Validation with Java and XML Schema, Part 1

Learn the value of data validation and why pure Java isn't the complete solution for handling it

As technologies have matured and APIs for Java and other languages have taken more of the burden of low-level coding off your hands (JMS, EJB, and XML are just a few recent examples), business logic has become more important to application coding. With this increase in business logic comes an increase in the specification of data allowed.

Read the whole "Validation with Java and XML Schema" series:

For example, applications no longer just accept orders for shoes; they ensure that the shoe is of a valid size, in stock, and accurately priced. The business rules that must be applied even for a simple shoe store are extremely complex. The user input and the input combination must be validated; those data often result in computed data, which may have to be validated before it is passed on to another application component. With that added complexity, you spend more time writing validation methods. You ensure that a value is a number, a decimal, a dollar amount, that it's not negative, and on, and on, and on.
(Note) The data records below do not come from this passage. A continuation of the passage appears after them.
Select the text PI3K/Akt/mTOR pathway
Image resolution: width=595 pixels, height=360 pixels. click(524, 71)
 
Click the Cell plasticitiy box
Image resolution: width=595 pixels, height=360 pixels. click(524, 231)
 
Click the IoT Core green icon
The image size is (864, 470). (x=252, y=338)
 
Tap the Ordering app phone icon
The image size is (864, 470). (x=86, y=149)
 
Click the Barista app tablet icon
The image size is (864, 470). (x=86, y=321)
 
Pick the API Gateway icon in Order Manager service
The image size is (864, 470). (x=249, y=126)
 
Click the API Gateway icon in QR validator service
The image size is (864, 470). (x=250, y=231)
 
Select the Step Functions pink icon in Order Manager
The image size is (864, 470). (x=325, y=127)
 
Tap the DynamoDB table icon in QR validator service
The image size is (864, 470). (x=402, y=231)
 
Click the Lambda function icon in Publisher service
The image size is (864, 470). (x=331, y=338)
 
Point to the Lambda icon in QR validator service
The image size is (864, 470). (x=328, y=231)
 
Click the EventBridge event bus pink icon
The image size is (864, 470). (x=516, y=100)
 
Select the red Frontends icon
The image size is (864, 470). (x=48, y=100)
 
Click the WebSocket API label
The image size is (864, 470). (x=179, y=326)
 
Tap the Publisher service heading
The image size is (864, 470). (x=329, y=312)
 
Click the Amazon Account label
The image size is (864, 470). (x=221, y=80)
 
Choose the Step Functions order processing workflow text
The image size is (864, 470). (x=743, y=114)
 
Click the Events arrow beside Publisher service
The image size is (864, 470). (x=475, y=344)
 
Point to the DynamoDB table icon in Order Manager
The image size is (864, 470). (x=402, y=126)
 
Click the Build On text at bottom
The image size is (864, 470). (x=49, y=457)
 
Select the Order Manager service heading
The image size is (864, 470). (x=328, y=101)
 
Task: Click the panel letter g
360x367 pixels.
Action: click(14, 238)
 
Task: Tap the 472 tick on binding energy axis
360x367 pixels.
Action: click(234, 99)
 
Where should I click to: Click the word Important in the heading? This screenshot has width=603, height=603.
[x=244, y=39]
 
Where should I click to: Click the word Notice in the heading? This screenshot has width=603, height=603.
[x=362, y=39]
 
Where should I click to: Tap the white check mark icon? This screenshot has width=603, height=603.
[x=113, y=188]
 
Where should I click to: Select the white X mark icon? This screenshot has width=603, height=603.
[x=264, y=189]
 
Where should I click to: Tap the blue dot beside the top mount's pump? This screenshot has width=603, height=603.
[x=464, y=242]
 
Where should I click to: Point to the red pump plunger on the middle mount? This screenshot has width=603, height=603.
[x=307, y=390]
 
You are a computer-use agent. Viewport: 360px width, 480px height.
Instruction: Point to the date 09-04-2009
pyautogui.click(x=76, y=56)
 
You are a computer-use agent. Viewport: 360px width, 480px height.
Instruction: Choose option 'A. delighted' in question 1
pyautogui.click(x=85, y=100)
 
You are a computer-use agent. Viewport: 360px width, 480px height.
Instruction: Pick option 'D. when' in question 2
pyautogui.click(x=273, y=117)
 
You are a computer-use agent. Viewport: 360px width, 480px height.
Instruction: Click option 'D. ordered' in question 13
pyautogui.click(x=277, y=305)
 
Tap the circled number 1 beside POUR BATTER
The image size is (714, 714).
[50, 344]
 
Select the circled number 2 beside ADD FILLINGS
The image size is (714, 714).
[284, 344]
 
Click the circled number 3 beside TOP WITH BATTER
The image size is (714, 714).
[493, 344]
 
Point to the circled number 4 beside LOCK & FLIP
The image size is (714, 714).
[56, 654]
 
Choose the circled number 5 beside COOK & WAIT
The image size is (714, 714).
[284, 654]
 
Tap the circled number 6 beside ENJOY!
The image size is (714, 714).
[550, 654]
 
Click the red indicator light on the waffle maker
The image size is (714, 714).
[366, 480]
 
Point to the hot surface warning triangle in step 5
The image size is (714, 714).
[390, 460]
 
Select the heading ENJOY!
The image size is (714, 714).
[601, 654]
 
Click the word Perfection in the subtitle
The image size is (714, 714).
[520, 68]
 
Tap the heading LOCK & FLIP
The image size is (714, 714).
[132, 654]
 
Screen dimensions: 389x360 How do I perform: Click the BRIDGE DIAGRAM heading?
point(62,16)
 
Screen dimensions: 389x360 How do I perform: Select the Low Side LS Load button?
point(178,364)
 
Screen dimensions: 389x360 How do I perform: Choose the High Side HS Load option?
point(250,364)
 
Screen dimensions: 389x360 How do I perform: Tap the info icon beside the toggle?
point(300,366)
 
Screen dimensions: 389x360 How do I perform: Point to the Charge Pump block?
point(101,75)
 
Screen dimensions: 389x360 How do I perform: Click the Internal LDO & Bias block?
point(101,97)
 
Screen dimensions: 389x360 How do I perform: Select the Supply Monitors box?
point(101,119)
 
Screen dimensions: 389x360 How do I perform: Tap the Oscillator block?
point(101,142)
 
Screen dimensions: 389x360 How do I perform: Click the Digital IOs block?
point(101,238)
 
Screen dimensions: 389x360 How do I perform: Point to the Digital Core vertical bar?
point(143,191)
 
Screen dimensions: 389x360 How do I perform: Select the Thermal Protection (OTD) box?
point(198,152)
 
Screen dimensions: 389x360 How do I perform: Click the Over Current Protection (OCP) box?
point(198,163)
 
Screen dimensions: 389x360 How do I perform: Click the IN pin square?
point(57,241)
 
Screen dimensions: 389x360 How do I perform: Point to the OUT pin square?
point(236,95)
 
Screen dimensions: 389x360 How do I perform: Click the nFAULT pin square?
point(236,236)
With servlets and JSP pages sending all submitted parameters as textual values (an array of Java Strings, to be exact), your application must convert to a different data type at every step of user input. That converted data is most likely passed to session beans. The beans can ensure type safety (requiring an int, for example), but not the value range. So validation must occur again. Finally, business logic may need to be applied. (Does Doc Marten make this boot in a size 10?) Only then can computation safely be performed, and results supplied to the user. If you're starting to feel overwhelmed, good! You are starting to see the importance of validation, and why this series might be right for you.

Coarse-grained vs. fine-grained validation

The first step in making your way through the "validation maze" is breaking the validation process into two distinct parts: coarse-grained validation and fine-grained validation. I'll look at both.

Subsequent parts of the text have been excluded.